━━━ Input data
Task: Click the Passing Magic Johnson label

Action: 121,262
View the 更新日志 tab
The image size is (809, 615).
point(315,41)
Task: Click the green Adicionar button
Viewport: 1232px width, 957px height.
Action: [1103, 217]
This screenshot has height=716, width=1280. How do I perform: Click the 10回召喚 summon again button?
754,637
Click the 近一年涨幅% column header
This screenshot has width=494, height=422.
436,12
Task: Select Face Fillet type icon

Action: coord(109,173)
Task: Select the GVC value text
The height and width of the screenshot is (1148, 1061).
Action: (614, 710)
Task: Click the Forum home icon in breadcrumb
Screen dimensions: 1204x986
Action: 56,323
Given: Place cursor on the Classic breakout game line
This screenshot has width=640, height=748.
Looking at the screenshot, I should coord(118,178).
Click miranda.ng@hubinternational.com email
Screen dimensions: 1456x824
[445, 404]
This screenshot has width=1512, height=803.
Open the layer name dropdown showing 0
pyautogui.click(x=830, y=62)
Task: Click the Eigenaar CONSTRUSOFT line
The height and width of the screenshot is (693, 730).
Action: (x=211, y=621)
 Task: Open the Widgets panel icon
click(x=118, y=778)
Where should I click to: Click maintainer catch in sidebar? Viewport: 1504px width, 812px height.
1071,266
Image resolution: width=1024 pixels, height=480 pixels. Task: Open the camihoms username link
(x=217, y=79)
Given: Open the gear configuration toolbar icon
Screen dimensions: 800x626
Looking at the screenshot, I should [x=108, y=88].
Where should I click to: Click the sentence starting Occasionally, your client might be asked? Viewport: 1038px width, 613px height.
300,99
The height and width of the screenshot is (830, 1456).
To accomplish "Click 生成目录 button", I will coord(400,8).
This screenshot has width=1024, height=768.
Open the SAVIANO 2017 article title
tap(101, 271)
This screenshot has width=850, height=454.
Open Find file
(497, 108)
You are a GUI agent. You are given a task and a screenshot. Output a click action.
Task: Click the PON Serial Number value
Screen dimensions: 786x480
━━━━━━
§ **Exercise objective**: Word for word, write out each record shown above.

§ **Written answer**:
Task: Click the Passing Magic Johnson label

Action: 121,262
View the 更新日志 tab
The image size is (809, 615).
point(315,41)
Task: Click the green Adicionar button
Viewport: 1232px width, 957px height.
Action: [1103, 217]
This screenshot has height=716, width=1280. How do I perform: Click the 10回召喚 summon again button?
754,637
Click the 近一年涨幅% column header
This screenshot has width=494, height=422.
436,12
Task: Select Face Fillet type icon

Action: coord(109,173)
Task: Select the GVC value text
The height and width of the screenshot is (1148, 1061).
Action: (614, 710)
Task: Click the Forum home icon in breadcrumb
Screen dimensions: 1204x986
Action: 56,323
Given: Place cursor on the Classic breakout game line
This screenshot has width=640, height=748.
Looking at the screenshot, I should coord(118,178).
Click miranda.ng@hubinternational.com email
Screen dimensions: 1456x824
[445, 404]
This screenshot has width=1512, height=803.
Open the layer name dropdown showing 0
pyautogui.click(x=830, y=62)
Task: Click the Eigenaar CONSTRUSOFT line
The height and width of the screenshot is (693, 730).
Action: (x=211, y=621)
 Task: Open the Widgets panel icon
click(x=118, y=778)
Where should I click to: Click maintainer catch in sidebar? Viewport: 1504px width, 812px height.
1071,266
Image resolution: width=1024 pixels, height=480 pixels. Task: Open the camihoms username link
(x=217, y=79)
Given: Open the gear configuration toolbar icon
Screen dimensions: 800x626
Looking at the screenshot, I should [x=108, y=88].
Where should I click to: Click the sentence starting Occasionally, your client might be asked? Viewport: 1038px width, 613px height.
300,99
The height and width of the screenshot is (830, 1456).
To accomplish "Click 生成目录 button", I will coord(400,8).
This screenshot has width=1024, height=768.
Open the SAVIANO 2017 article title
tap(101, 271)
This screenshot has width=850, height=454.
Open Find file
(497, 108)
You are a GUI agent. You are given a task and a screenshot. Output a click action.
Task: Click the PON Serial Number value
Screen dimensions: 786x480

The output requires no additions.